Easy access does not make the measurement simple.

A protein that changes with depression, neurodevelopmental risk, inflammation, or cognition may also change with age, pubertal timing, sex, body fat, and blood cell composition.

Those factors are not side details. They can shape the measured value before any disorder enters the analysis.

The developmental scale also matters for clinical translation. A child at age 8 and the same person at age 16 may sit in different molecular states even when both are healthy.

  • For pediatric studies: Narrow age bands and repeated measurements can prevent developmental change from being mistaken for pathology.
  • For adult comparisons: Sex differences seen in adulthood may begin emerging during adolescence, not appear suddenly later.
  • For neuroscience biomarkers: Blood protein readouts tied to neural-function terms still need careful interpretation because blood is an indirect tissue source.

The Sample Was Small and Mostly White

The study’s strongest feature was repeated measurement in the same people over time.

Its main limitation was scale. The analysis used 100 participants, and the cohort was described as relatively small and mainly white.

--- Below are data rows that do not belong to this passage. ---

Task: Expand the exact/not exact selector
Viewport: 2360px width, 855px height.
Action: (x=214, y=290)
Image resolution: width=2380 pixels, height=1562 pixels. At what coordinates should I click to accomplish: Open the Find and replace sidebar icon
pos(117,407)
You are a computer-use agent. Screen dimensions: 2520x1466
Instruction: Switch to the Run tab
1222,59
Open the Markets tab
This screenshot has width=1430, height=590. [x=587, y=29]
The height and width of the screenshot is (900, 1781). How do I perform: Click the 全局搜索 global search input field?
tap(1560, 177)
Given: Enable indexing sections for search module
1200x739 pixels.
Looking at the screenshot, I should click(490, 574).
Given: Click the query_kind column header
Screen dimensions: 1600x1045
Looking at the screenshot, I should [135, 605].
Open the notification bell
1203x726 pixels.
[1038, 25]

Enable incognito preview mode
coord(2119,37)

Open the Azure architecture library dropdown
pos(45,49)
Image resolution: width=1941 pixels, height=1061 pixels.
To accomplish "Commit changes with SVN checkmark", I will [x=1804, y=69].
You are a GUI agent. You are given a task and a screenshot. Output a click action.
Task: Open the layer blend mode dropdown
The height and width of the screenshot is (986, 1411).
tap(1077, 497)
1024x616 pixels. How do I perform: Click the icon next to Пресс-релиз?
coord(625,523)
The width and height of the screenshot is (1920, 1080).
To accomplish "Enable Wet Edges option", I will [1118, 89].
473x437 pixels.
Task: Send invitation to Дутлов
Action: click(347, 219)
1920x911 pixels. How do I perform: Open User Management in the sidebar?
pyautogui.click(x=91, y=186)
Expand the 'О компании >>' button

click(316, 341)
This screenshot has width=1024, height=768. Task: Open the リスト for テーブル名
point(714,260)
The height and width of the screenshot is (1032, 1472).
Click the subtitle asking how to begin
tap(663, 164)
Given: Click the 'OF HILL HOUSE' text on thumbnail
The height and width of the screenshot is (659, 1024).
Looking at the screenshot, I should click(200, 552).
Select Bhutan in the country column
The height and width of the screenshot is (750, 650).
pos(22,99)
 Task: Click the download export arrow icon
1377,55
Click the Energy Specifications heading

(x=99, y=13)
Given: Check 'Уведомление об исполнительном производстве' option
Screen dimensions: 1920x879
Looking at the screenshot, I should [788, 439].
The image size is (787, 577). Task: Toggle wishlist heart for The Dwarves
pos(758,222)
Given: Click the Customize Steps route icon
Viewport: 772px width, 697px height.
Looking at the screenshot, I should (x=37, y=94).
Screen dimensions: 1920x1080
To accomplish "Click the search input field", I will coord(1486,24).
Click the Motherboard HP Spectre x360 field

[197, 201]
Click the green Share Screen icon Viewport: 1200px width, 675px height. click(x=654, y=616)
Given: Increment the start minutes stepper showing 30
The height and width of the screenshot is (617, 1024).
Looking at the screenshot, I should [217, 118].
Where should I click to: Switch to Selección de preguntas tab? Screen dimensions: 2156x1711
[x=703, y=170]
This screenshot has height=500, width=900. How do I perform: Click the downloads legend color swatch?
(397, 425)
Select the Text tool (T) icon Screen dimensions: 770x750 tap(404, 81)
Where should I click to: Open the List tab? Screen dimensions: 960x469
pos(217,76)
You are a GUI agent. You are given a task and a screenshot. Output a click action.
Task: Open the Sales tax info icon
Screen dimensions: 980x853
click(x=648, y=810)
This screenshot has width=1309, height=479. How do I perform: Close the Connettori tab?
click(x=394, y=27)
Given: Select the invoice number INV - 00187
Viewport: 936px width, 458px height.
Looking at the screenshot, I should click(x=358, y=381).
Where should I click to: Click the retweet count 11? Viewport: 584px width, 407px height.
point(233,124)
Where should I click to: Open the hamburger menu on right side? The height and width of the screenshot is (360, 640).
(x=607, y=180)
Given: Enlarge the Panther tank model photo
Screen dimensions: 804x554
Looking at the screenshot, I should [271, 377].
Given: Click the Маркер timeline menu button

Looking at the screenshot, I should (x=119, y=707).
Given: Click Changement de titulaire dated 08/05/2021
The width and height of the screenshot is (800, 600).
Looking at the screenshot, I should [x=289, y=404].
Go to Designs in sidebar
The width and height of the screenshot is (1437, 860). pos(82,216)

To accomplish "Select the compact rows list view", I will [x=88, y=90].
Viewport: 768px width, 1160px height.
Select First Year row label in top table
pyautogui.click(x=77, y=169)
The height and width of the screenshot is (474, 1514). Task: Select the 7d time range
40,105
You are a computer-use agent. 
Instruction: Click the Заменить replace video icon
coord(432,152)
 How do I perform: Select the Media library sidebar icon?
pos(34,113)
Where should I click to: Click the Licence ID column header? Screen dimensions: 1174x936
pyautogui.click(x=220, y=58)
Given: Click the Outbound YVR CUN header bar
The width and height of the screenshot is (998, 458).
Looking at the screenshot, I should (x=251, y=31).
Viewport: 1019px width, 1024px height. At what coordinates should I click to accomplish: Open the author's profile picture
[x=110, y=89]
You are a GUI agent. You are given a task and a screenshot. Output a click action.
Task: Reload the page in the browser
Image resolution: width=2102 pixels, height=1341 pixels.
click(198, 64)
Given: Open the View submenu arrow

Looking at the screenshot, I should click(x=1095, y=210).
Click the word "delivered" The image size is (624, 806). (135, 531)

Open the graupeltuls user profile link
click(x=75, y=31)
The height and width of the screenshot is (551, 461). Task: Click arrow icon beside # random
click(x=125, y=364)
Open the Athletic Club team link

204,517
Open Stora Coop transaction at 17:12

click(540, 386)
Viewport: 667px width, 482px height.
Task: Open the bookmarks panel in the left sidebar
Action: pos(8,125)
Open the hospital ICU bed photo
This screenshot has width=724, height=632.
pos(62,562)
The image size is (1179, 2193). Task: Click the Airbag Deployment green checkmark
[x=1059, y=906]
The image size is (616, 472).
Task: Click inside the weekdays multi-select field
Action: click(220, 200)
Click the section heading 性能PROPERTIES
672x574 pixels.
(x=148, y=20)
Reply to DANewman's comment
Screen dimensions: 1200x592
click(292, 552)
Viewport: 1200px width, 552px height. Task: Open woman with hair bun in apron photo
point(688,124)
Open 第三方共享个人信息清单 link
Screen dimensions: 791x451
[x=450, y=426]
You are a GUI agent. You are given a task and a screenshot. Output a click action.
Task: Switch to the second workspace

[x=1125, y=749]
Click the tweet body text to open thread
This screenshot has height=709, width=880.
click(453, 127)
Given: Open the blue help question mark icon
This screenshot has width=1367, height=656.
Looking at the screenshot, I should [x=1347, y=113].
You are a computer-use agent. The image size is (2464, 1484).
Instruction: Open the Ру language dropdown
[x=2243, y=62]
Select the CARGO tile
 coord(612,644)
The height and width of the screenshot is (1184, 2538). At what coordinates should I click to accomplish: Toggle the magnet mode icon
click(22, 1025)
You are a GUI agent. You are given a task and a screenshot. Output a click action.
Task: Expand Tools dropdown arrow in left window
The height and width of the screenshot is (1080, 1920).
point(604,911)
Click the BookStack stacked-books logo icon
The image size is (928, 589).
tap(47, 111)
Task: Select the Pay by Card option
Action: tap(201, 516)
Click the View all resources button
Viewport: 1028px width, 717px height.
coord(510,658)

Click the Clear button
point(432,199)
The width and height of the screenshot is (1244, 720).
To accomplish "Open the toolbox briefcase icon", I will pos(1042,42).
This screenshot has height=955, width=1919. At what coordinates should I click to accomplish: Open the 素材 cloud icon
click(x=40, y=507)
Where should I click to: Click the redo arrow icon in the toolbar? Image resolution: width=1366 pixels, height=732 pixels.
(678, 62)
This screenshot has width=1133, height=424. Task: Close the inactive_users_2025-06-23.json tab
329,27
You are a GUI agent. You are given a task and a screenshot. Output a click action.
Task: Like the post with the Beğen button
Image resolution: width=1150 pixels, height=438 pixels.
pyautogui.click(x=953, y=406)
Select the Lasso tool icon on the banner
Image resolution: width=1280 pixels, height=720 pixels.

The platform also did not cover the entire proteome. Olink Explore HT measured more than 5,000 proteins, but only 3,509 proteins passed the detectability filter for the main analysis.

Sample storage time and changing lab conditions could also affect some protein levels because blood samples came from different follow-up years. The authors could not fully rule out that kind of technical influence.

Even with those limits, the study is useful because it shows how much normal developmental movement sits underneath blood-protein biomarker research. Future studies will need larger, more diverse cohorts to test whether the same age and sex patterns hold across populations.

Citation: DOI: 10.1038/s41467-026-72095-3. Bergstrom et al. Longitudinal protein profiling of blood during childhood into early adulthood. Nature Communications. 2026;17:3700.

Study Design: Population-based longitudinal plasma-proteomics study with four childhood-to-adulthood follow-ups.

Sample Size: 100 participants from the Swedish BAMSE birth cohort.

Key Statistic: 1,879 of 3,509 detectable proteins, or 54%, differed across consecutive age windows.

Caveat: The cohort was small and mainly white, and the Olink panel did not cover the full human proteome.